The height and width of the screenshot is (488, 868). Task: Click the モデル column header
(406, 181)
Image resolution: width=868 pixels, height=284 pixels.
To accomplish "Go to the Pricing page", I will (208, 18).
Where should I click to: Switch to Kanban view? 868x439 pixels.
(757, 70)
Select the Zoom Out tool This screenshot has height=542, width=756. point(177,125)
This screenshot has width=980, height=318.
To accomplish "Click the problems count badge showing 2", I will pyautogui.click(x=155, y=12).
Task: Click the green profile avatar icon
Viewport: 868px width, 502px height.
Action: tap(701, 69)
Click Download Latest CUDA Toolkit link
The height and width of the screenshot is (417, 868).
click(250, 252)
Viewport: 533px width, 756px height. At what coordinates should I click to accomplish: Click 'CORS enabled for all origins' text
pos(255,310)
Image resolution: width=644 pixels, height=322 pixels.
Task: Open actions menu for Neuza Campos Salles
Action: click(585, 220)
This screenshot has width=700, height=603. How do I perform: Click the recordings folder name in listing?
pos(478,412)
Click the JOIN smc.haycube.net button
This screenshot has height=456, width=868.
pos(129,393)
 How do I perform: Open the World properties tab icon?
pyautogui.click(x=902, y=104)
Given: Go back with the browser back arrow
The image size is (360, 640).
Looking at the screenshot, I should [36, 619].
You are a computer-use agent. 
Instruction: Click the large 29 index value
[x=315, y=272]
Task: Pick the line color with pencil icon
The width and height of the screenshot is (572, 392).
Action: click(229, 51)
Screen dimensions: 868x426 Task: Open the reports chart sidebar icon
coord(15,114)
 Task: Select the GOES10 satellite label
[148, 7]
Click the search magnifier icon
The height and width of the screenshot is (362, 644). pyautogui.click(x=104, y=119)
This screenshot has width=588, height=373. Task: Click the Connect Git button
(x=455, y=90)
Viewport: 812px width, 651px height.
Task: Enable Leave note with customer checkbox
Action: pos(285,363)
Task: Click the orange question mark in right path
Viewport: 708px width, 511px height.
--
▶ [Problem to work on]: Your answer should hold every line of the entries that contains the string "will".

▶ [Reply to the exercise]:
To accomplish "Go to the Pricing page", I will (208, 18).
To accomplish "Click the problems count badge showing 2", I will pyautogui.click(x=155, y=12).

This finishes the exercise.